The Origin Story of Every Bad UI

Why is this UX UI meme funny?

Level 1: Bug Born from a Silly Mistake

Imagine your teacher is making a list of the months of the year on the board, but instead of January, February, March in the normal order, they write them out alphabetically: April, August, December, February... That’d be pretty confusing, right? You’d learn the year all out of whack! That’s exactly the joke here. In the top picture, a pregnant mom is casually drinking wine and saying, “Don’t worry, this won’t affect my baby.” Cut to 20 years later, and her “baby” is now an adult computer programmer who does something really silly: he makes a drop-down menu for selecting months, but the months are all mixed up and even include an option that doesn’t belong (like "NA" meaning not applicable). The meme is joking that the mom’s bad decision (drinking while pregnant) resulted in the kid making bad decisions in coding. It’s a goofy cause-and-effect joke. The humor comes from how ridiculously the consequence is portrayed: instead of a serious outcome, the result is the grown-up child writing an obviously messed-up piece of software. In simple terms, it’s funny because it’s like saying, “See, Mom? It did affect your baby – now he can’t even put the months in order!”

Level 2: Mixed-Up Months for Beginners

Let’s break down what’s happening in that bottom panel in simpler terms. We have an HTML <select> dropdown list for choosing a month (the label says "From Date Month"). Normally, you’d expect the options to go in order: January, February, March, ... up to December. That’s the natural calendar sequence everyone learns. In a well-made form, if a field is required (marked with that red *), you might see a placeholder like "--Select Month--" or just January through December listed. However, here the months are all jumbled up. They appear in alphabetical order rather than chronological order. So it starts at April (because “April” starts with A), then August (A-U comes after A-P), then December (starts with D), and so on. Basically, the person who coded this probably applied a generic sort without thinking, so the computer ordered the names by the alphabet. This is a dropdown_sorting_bug – a bug where the dropdown items are sorted incorrectly. For a user, this is super confusing: if you want to pick September, you’d expect it near the bottom (as the 9th month out of 12), but in this list “September” actually shows up last, since “S” is near the end of the alphabet. It’s a poor UX (User Experience) choice because users have to hunt for the right month in a seemingly random list.

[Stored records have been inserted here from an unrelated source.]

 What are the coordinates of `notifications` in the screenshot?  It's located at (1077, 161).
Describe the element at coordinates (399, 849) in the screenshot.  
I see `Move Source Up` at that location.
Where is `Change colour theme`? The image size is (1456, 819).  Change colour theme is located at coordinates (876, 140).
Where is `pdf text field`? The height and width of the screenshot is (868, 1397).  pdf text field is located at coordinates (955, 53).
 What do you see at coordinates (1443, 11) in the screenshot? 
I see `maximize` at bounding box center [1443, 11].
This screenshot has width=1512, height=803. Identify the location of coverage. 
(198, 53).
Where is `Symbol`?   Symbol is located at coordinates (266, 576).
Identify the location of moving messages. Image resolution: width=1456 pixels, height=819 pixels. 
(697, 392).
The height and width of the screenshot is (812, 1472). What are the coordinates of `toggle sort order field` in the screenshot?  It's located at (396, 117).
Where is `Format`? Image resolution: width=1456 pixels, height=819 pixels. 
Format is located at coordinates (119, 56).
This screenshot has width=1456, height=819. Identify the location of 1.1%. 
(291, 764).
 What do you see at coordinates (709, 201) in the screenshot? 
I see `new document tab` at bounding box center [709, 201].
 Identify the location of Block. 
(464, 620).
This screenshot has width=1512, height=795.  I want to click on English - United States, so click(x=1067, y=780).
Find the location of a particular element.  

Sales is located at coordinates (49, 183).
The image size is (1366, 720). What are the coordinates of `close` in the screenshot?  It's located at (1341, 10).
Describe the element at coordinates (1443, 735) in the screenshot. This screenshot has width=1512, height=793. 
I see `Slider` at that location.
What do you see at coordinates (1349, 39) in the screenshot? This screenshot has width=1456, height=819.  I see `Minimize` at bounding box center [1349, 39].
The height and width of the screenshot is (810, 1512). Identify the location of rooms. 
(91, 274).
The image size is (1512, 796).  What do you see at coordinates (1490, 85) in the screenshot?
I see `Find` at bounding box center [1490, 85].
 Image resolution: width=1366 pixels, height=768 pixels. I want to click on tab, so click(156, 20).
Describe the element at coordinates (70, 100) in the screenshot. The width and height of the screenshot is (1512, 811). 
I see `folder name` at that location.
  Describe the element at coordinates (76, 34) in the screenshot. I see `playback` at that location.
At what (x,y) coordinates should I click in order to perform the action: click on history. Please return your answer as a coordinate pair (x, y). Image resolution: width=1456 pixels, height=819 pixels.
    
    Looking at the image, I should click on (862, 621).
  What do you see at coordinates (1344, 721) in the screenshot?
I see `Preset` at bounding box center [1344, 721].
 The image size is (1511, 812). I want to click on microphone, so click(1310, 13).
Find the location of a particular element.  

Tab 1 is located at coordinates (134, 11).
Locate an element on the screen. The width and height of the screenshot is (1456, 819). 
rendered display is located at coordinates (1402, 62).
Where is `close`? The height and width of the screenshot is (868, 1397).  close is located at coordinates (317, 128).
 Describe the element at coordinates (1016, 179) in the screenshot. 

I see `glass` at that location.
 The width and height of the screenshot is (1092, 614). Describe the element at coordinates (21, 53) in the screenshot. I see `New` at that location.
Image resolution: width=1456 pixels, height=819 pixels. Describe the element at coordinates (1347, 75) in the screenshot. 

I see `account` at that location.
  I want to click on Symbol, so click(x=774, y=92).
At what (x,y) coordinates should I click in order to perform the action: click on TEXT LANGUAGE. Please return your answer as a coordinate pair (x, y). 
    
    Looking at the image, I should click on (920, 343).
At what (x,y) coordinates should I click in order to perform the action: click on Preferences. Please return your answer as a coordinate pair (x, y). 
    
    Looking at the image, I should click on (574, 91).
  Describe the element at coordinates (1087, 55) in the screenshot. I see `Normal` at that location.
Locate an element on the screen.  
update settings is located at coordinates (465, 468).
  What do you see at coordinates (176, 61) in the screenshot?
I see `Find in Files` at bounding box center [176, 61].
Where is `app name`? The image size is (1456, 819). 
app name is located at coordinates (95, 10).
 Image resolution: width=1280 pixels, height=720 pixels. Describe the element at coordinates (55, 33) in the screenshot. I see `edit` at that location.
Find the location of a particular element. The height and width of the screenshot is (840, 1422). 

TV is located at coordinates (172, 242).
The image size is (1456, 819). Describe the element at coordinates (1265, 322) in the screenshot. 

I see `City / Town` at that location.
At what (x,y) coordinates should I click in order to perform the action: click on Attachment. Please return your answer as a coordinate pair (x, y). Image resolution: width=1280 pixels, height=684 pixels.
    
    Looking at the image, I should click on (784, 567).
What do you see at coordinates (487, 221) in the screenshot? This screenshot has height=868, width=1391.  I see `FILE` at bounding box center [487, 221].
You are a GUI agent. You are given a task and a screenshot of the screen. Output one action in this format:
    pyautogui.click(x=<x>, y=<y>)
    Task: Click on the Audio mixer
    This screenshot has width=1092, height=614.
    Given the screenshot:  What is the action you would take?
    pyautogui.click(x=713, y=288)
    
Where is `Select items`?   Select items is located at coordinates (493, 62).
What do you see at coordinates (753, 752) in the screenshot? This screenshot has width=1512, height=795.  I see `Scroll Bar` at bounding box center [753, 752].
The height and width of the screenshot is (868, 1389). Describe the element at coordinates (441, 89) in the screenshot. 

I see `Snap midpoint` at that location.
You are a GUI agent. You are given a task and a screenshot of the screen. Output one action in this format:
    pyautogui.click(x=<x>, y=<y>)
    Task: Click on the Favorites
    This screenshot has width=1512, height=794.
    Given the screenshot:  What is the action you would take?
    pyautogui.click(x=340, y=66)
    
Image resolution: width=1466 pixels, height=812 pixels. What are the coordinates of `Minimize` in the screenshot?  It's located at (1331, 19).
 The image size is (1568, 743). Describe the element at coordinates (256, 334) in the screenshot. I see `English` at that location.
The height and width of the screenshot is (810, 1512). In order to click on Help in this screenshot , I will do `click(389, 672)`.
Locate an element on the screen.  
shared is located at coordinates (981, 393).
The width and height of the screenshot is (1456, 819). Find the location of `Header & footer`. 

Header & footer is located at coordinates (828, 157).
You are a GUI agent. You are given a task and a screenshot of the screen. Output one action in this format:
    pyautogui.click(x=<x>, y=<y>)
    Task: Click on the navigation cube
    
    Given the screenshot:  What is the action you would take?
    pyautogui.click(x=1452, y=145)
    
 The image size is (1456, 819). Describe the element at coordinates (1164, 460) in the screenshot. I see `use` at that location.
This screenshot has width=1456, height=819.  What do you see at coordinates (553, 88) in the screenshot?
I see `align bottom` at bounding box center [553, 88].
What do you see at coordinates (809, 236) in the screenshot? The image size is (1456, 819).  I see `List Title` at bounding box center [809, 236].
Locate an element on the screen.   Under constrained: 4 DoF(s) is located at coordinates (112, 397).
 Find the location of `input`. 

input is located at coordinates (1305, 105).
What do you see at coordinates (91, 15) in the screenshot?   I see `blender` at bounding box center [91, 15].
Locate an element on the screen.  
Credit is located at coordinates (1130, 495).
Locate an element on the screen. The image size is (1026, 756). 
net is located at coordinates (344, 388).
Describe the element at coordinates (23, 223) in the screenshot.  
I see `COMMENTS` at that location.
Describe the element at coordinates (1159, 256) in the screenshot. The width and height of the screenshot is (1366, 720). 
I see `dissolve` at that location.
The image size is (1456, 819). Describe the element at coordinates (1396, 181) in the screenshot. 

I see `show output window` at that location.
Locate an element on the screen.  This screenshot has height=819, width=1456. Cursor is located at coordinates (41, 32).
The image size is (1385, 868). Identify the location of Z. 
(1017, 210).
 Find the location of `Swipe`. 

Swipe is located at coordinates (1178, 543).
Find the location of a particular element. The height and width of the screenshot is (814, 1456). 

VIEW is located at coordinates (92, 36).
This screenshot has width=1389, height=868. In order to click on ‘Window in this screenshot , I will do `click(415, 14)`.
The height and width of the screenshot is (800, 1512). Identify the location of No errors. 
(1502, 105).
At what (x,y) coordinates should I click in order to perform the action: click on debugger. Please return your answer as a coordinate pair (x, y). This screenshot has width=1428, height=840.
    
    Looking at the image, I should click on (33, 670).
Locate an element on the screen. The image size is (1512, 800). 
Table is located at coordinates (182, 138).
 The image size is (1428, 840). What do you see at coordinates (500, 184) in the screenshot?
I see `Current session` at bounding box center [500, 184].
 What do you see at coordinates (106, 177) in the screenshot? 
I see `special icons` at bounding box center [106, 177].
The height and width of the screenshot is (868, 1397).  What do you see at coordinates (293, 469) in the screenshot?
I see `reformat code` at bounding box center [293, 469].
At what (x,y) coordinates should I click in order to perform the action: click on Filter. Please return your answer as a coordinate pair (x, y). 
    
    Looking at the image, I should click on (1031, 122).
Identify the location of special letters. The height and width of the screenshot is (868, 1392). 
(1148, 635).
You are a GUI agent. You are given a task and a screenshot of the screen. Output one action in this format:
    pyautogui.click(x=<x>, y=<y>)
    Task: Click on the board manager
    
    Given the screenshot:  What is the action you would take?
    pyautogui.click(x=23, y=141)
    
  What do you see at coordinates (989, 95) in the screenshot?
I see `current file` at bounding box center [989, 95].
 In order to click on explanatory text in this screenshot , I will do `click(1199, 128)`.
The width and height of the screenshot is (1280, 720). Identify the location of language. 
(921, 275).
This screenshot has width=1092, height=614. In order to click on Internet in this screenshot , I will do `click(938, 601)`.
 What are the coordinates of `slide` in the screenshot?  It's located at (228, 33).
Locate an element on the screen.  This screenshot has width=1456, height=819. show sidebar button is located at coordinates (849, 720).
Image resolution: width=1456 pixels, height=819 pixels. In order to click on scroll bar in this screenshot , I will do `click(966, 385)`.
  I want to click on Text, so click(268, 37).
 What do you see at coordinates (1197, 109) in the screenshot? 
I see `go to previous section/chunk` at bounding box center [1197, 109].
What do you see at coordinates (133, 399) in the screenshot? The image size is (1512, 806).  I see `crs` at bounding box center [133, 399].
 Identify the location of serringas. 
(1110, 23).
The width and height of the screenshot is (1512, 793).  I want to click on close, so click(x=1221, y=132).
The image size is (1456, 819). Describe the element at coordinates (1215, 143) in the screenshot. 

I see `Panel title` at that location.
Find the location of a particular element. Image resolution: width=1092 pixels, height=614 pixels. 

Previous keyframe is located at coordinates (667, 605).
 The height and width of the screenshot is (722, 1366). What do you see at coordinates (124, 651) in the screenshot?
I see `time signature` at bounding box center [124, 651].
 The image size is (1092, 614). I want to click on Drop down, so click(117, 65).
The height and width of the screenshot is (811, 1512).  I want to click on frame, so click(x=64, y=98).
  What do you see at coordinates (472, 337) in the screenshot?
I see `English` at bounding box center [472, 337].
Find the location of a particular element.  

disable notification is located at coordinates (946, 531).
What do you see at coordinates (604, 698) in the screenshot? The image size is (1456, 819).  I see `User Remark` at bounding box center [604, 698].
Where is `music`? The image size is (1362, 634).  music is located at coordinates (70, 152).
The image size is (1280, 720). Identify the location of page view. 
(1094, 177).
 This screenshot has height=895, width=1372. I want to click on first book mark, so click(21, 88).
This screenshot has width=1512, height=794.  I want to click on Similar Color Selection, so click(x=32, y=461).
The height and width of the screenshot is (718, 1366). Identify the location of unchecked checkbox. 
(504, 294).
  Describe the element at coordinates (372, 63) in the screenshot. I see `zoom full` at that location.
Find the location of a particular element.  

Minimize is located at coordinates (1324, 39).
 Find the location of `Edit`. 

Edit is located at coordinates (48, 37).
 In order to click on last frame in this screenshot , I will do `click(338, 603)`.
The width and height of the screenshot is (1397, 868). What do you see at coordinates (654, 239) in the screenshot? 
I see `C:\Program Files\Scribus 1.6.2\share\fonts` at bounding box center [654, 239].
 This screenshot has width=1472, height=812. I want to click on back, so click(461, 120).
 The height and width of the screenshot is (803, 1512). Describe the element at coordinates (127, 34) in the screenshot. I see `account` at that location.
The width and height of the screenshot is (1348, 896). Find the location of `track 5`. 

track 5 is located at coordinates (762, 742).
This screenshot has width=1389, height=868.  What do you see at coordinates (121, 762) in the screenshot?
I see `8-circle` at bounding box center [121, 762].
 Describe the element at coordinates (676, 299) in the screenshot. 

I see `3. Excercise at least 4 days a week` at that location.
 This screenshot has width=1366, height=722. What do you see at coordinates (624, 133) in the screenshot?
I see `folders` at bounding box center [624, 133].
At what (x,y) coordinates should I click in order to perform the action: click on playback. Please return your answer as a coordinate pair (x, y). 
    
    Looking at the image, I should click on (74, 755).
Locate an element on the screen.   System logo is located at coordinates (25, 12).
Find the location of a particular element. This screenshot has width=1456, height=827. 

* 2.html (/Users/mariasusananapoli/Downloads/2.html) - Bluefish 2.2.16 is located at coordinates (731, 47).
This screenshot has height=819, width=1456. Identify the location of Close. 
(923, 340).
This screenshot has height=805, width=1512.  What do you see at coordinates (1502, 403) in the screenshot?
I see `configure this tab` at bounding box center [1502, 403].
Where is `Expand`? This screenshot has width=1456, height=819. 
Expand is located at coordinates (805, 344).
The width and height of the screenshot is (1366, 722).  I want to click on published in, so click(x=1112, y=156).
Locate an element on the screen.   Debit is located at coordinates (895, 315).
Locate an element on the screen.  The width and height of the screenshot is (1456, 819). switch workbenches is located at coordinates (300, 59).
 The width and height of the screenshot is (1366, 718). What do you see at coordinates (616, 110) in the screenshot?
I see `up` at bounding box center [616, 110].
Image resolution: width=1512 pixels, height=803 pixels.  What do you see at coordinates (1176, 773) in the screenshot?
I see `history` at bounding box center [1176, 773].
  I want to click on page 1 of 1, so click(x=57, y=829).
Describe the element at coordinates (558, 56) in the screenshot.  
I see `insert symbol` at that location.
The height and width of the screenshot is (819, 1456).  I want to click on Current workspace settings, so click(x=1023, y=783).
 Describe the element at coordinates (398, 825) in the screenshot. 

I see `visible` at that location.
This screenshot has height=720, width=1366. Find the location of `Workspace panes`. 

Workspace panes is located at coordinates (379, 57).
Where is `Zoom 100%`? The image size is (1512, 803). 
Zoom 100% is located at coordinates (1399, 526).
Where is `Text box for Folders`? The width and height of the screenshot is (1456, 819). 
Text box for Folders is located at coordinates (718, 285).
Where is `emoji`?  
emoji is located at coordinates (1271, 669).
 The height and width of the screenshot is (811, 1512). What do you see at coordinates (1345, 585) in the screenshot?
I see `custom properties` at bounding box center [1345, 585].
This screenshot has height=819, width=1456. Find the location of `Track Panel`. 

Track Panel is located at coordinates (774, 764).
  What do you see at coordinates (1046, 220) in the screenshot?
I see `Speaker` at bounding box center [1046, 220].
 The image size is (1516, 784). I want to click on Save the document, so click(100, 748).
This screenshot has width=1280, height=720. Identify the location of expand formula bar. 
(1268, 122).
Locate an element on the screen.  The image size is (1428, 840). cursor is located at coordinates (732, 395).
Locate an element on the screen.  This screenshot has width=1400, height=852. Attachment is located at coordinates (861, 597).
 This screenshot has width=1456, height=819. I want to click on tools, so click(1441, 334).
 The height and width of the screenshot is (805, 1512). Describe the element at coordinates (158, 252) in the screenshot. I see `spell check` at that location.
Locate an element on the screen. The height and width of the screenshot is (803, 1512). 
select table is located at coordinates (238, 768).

Now, on top of that, there are two weird options in the list: "No Selection" and "NA". “No Selection” at the top is likely meant as a placeholder prompting the user to pick something (since the field is required, they can’t actually leave it as “No Selection” when submitting the form). But "NA" showing up among the months is very odd. "NA" usually stands for "Not Applicable" or "Not Available." In a date context, you normally shouldn’t have "NA" as a month – if a date isn’t applicable, you’d handle that differently, not by making it one of the selectable months. Including "NA" here is probably a form_validation_oversight or a CodingMistake by the developer. It could be that the code constructing this dropdown blindly took values from some data source that had an "NA" entry, and the developer forgot to filter it out. Or they thought having an "NA" option would cover an “unknown month” case without realizing it just confuses everyone. In any case, it’s a UX failure and a source of FrontendHumor because it’s such a silly lapse in a basic interface element.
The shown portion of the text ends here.